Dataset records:
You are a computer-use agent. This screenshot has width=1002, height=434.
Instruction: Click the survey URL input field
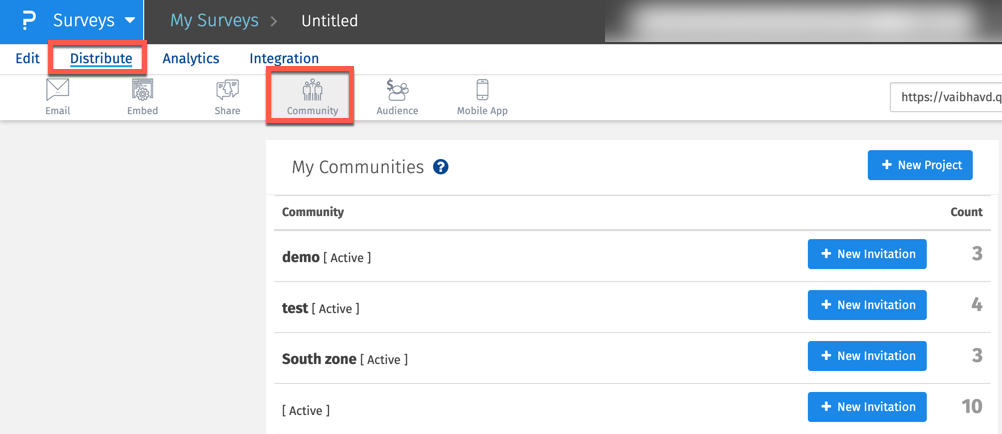coord(945,97)
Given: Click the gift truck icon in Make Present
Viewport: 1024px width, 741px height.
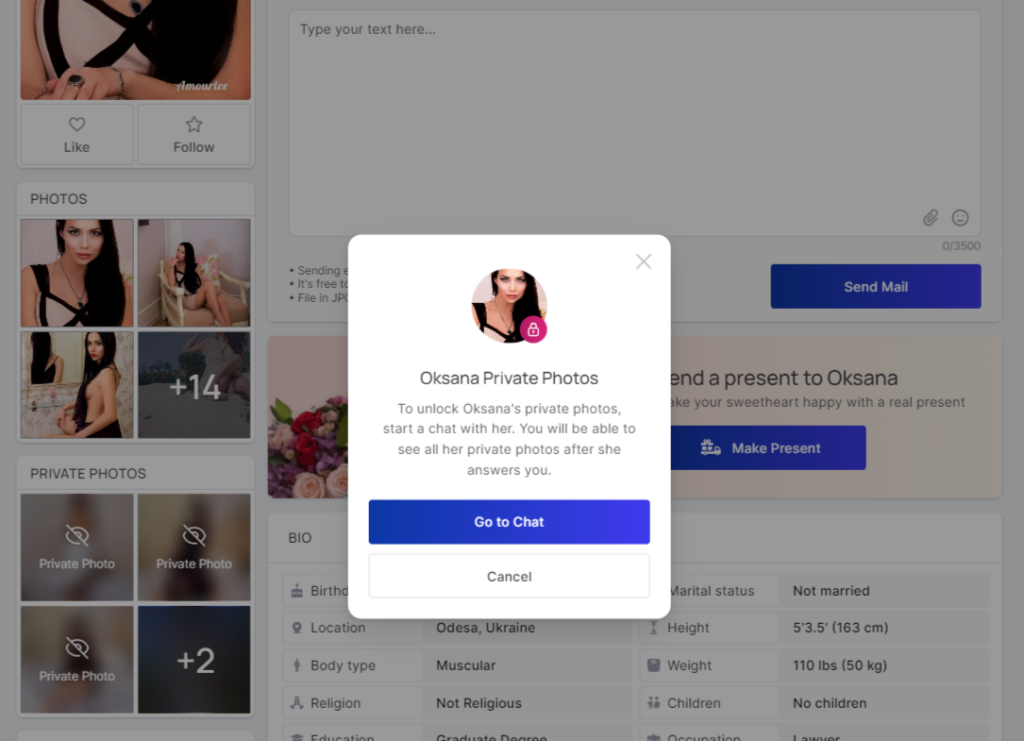Looking at the screenshot, I should (711, 448).
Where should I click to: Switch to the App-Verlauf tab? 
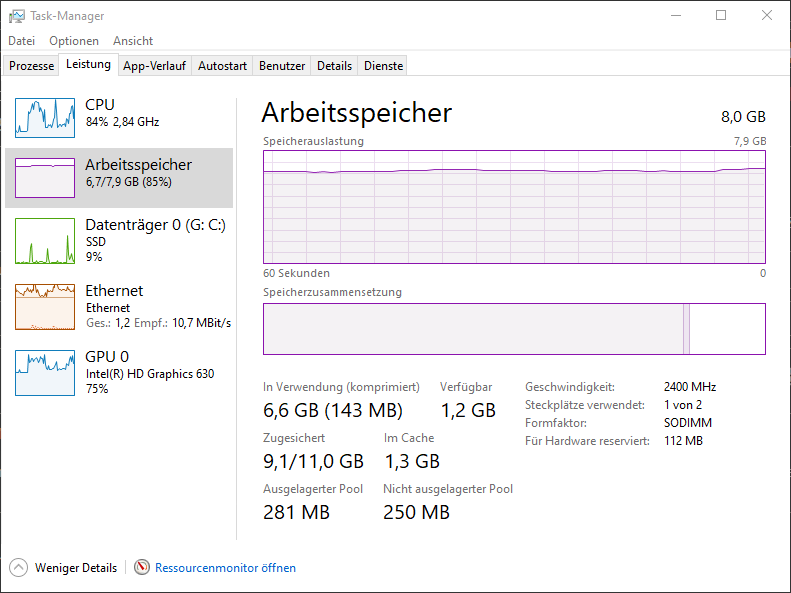154,66
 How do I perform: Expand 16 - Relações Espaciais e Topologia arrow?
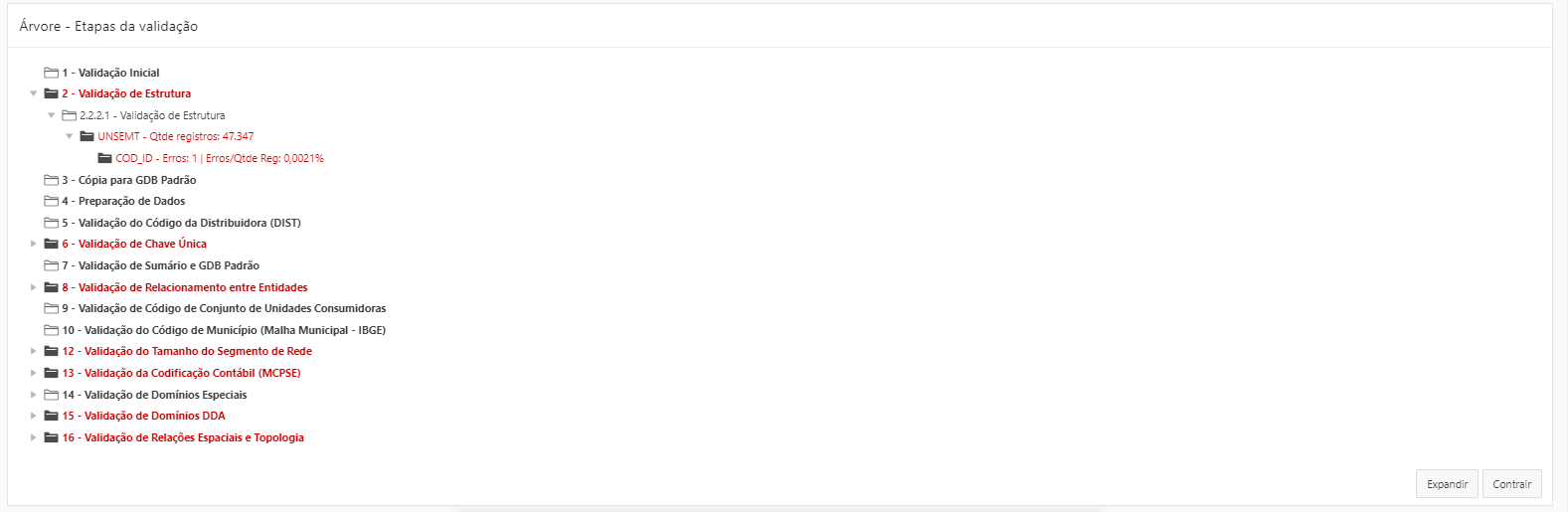point(34,437)
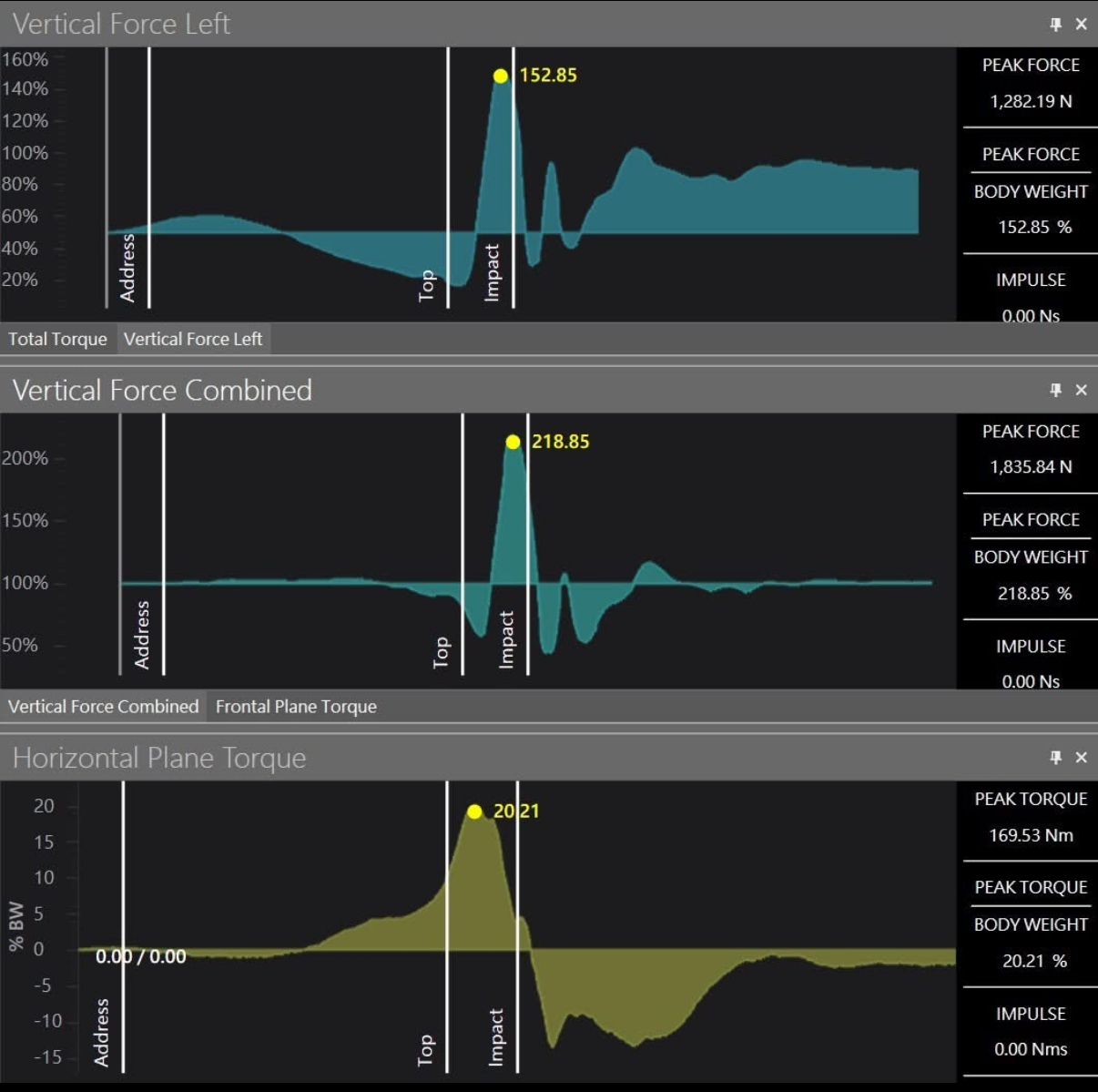Pin the Vertical Force Combined panel
Image resolution: width=1098 pixels, height=1092 pixels.
tap(1056, 390)
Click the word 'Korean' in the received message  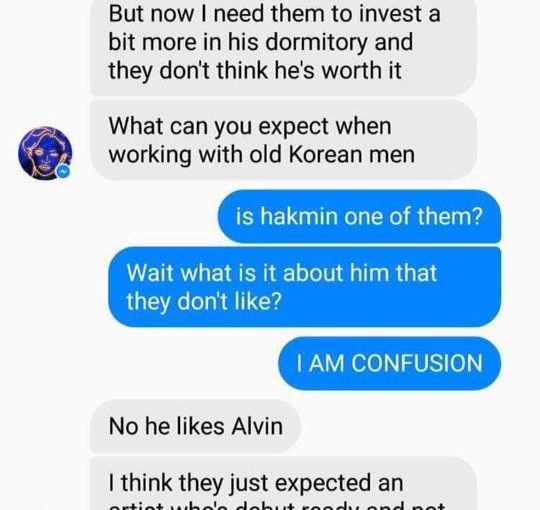coord(326,155)
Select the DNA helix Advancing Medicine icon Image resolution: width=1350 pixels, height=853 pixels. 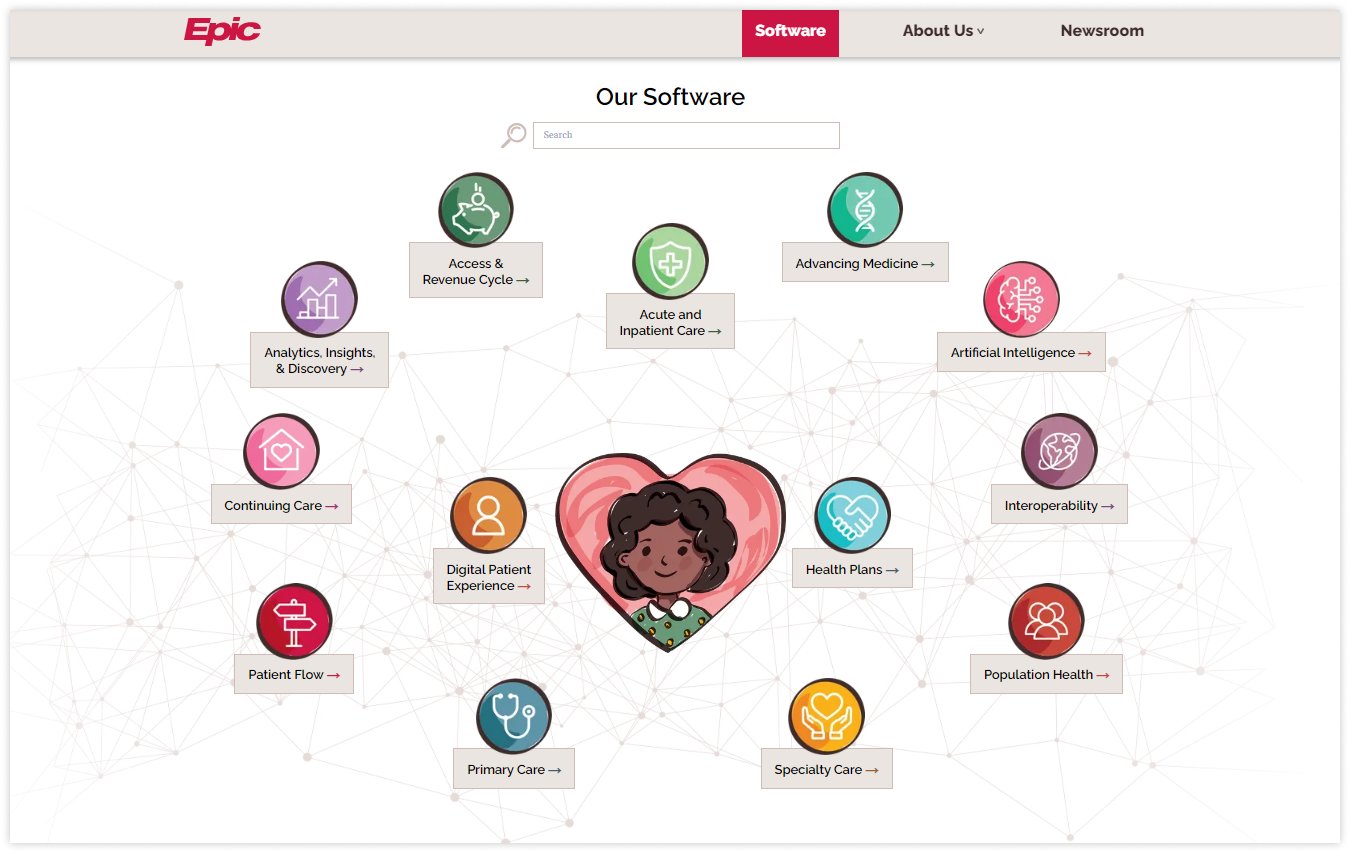(865, 210)
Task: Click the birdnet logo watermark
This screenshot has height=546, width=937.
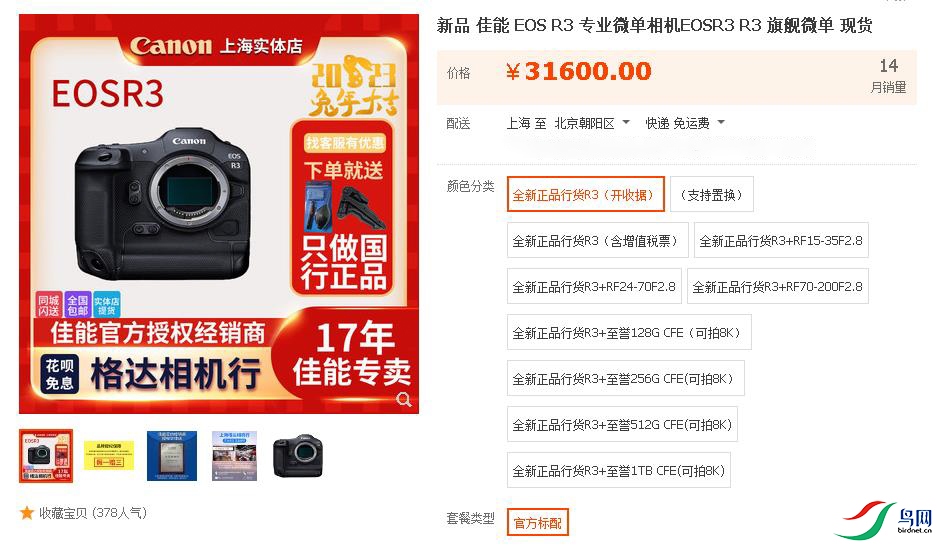Action: click(x=884, y=519)
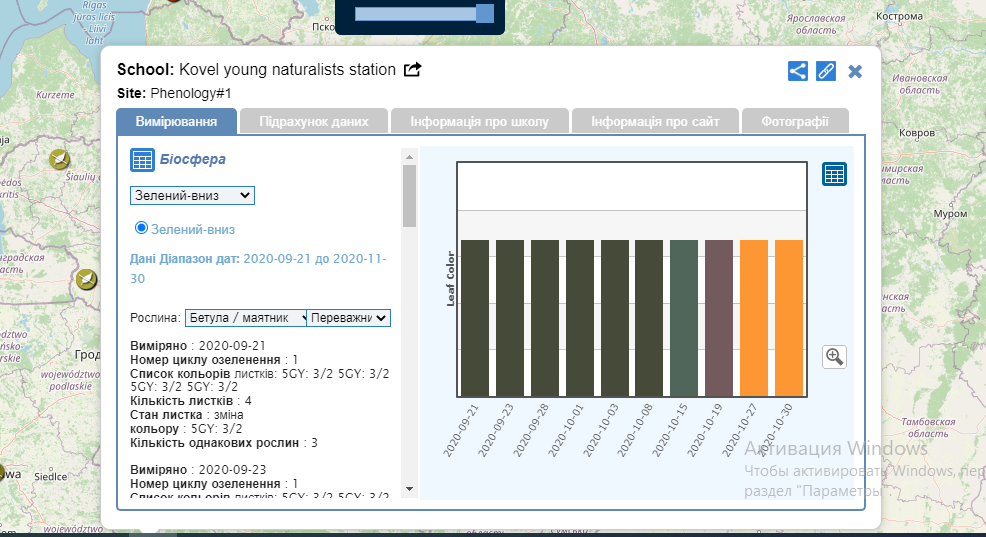Close the school info popup
This screenshot has height=537, width=986.
coord(855,71)
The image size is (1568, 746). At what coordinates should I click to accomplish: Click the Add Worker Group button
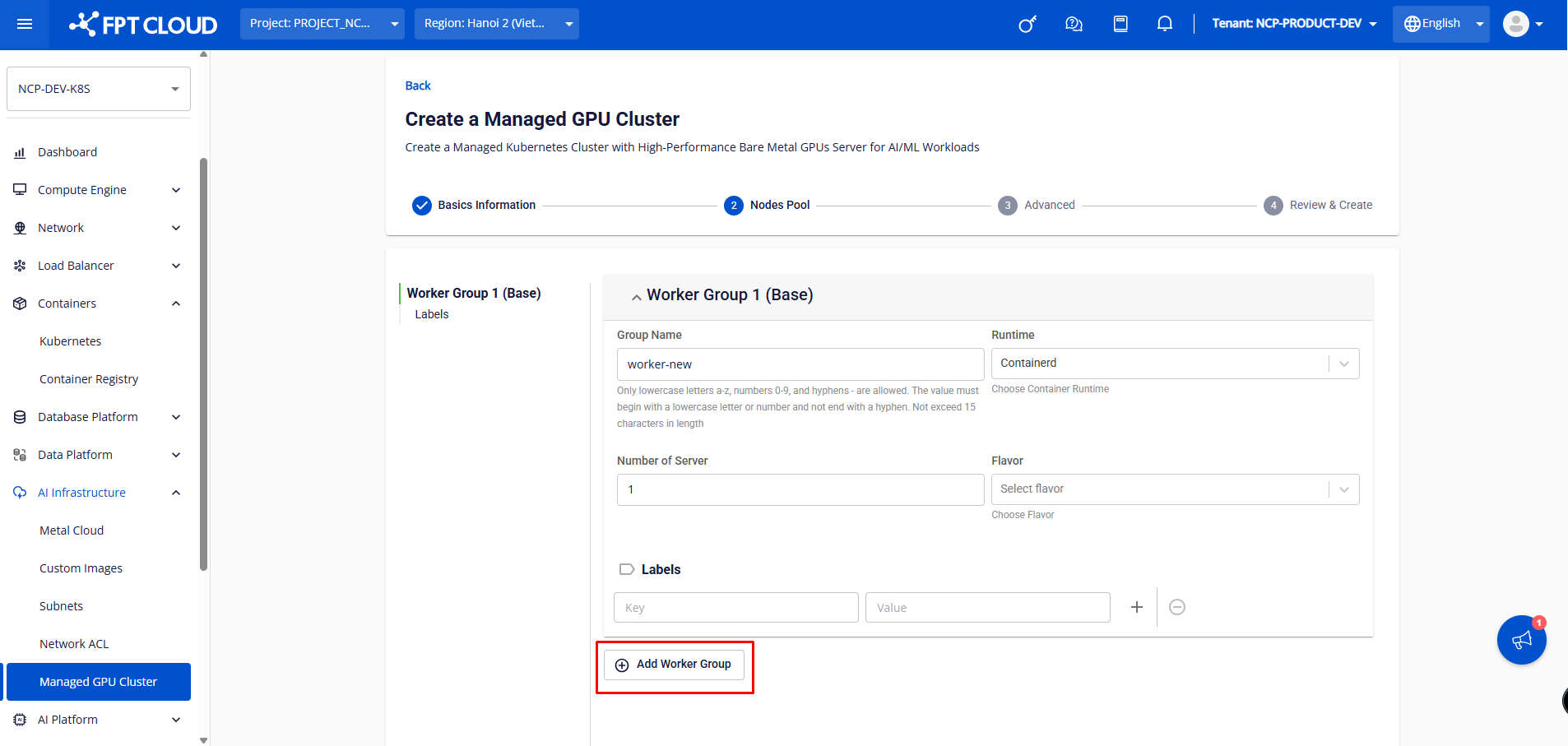tap(674, 665)
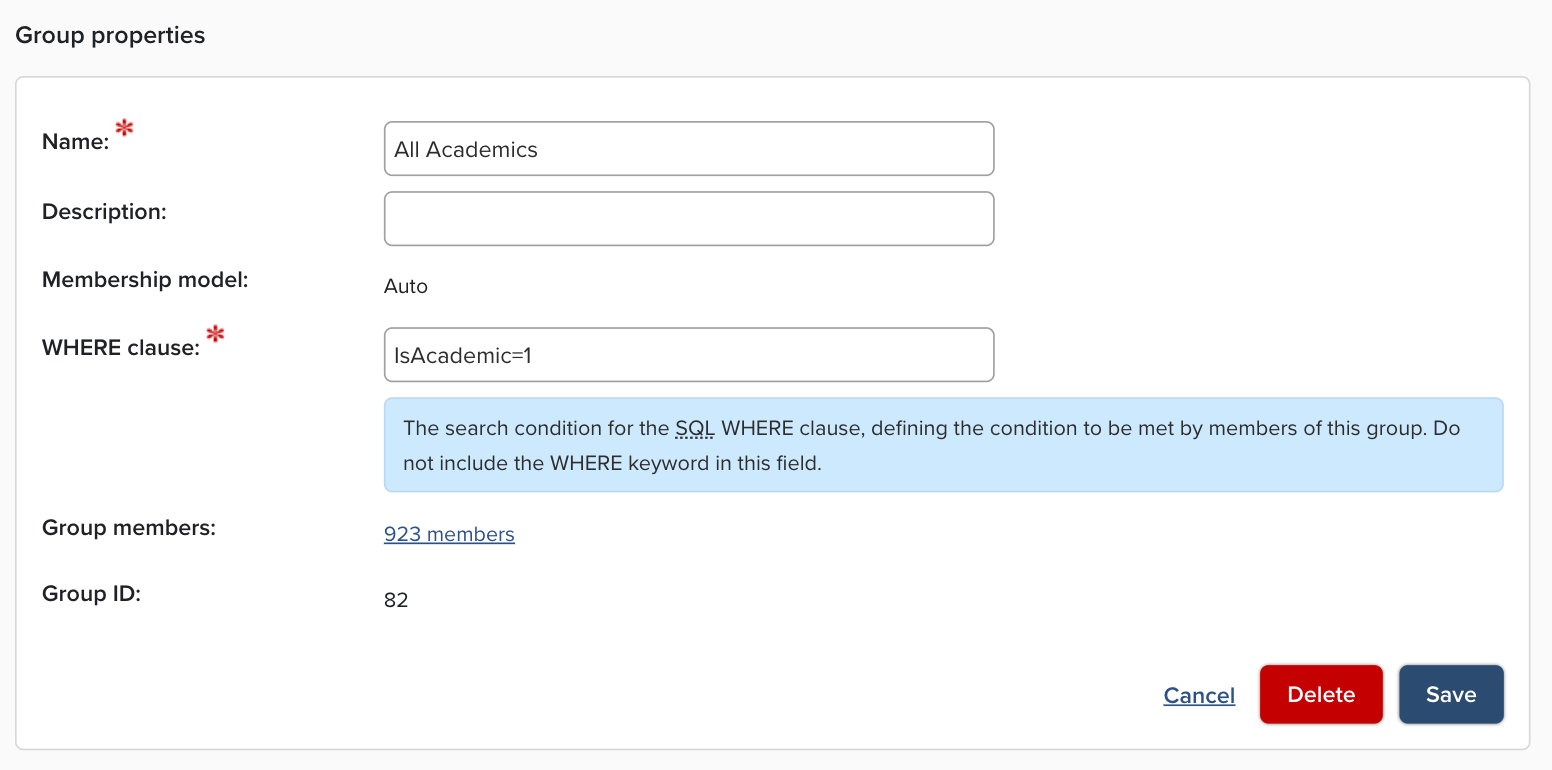Click the "WHERE clause:" label text
Viewport: 1552px width, 770px height.
coord(120,348)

THE TASK
Please set down only the lines from the one containing "Task: Click the birdnet logo watermark" through the end of the entries, exactly as they stand, both ends included and with no pictures.

THE ANSWER
Task: Click the birdnet logo watermark
This screenshot has height=546, width=937.
Action: click(x=884, y=519)
Close the school info popup
This screenshot has height=537, width=986.
coord(855,71)
The image size is (1568, 746). At what coordinates should I click to accomplish: Click the Add Worker Group button
tap(674, 665)
Click the "WHERE clause:" label text
Viewport: 1552px width, 770px height.
coord(120,348)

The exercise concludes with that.